The Intel Core processor brand name has gained broad awareness and popularity over the past several years. Therefore, according to Intel, the Core name remains the logical choice for Intel’s latest family of processors. The Intel Core i7 processor brand logo will be available for high-performance desktop PCs with a separate black logo for Intel’s highest-end Extreme Edition. Intel will include processor model numbers to differentiate each chip.

“The Core name is and will be our flagship PC processor brand going forward. Expect Intel to focus even more marketing resources around that name and the Core i7 products starting now,” said Sean Maloney, Intel executive vice president and general manager, sales and marketing group

The main micro-architectural enhancements for Nehalem that Intel has discussed so far is increased parallelism – the new microprocessors will be able to execute 33% more concurrent micro-ops at the same time. Additional improvements include faster unaligned cache accesses and faster synchronization primitives. In order to exclude situations when execution units stand idle, Intel also implemented new 2nd level branch predictor.
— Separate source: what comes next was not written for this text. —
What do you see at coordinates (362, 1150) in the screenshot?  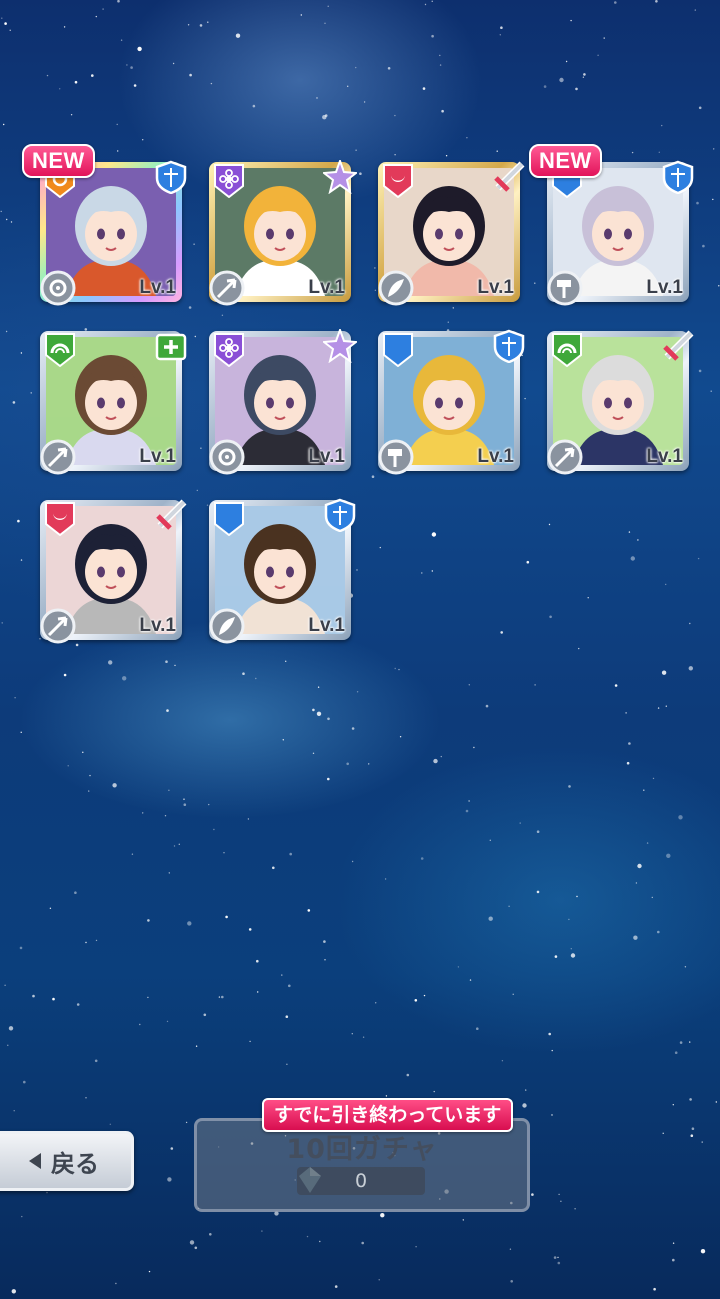 I see `gacha-button-label: 10回ガチャ` at bounding box center [362, 1150]. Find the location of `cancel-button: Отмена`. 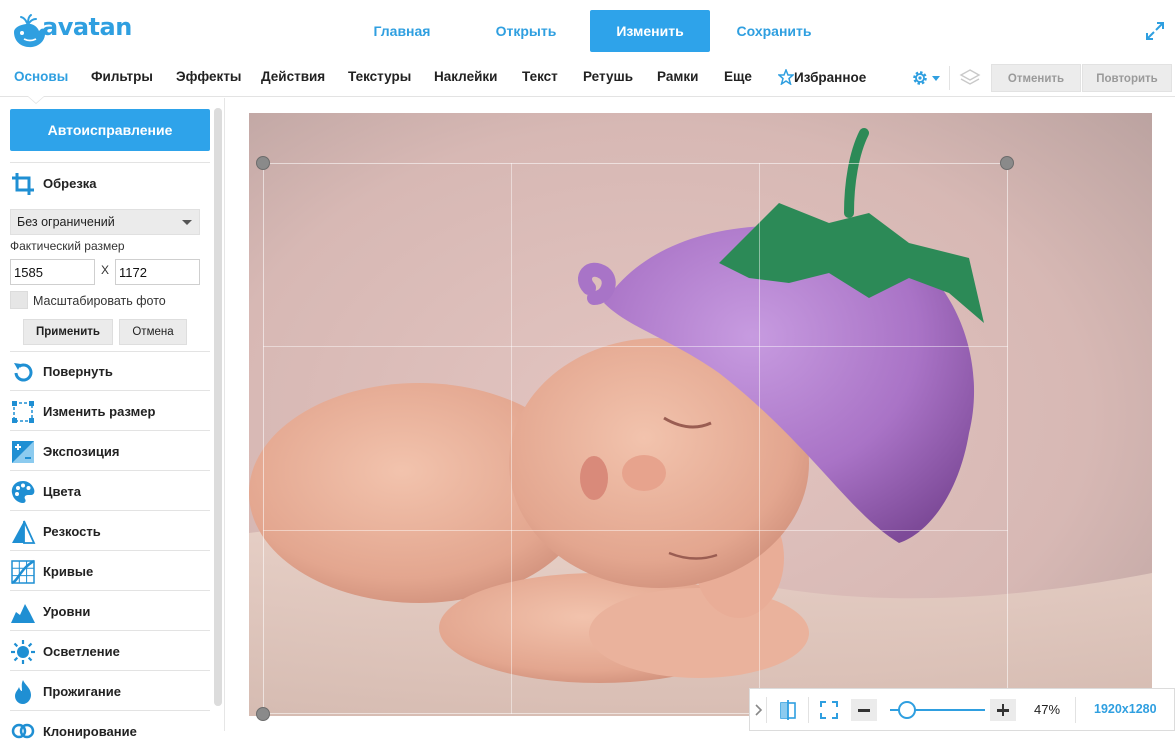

Another key enhancement of Intel Nehalem is completely redesigned cache sub-system. The new chips will feature 2nd level 512 entry translation look-aside buffer (in addition to 1st level TLB) in order to further reduce the so-called TLB miss rate, a completely new feature on x86 microprocessors. In addition, Intel Nehalem processors (at least, in certain implementations) will have three-level cache hierarchy: 64KB L1 (32KB for data, 32KB for instructions), 256KB L2 cache per core, 8MB L3 cache per processor. Traditionally, Intel chips use inclusive cache policy.

The world’s largest maker of x86 microprocessors also reiterated that its high-end Nehalem microprocessors will have from 2 to 8 cores, triple-channel DDR3 memory controller (with up to 1333MHz clock-speed supported initially), will use Quick Path Interconnect (QPI) bus and will support multi-threading technology similar with Intel Hyper-Threading that was first unveiled back in 2002 as well as SSE4.2 instructions.

Intel’s first implementation of Nehalem processor is code-named Bloomfield. This quad-core chip will be made using 45nm process technology and will sport 731 million transistors.

Initial products based on this micro-architecture are expected to be in production in the fourth quarter of this year.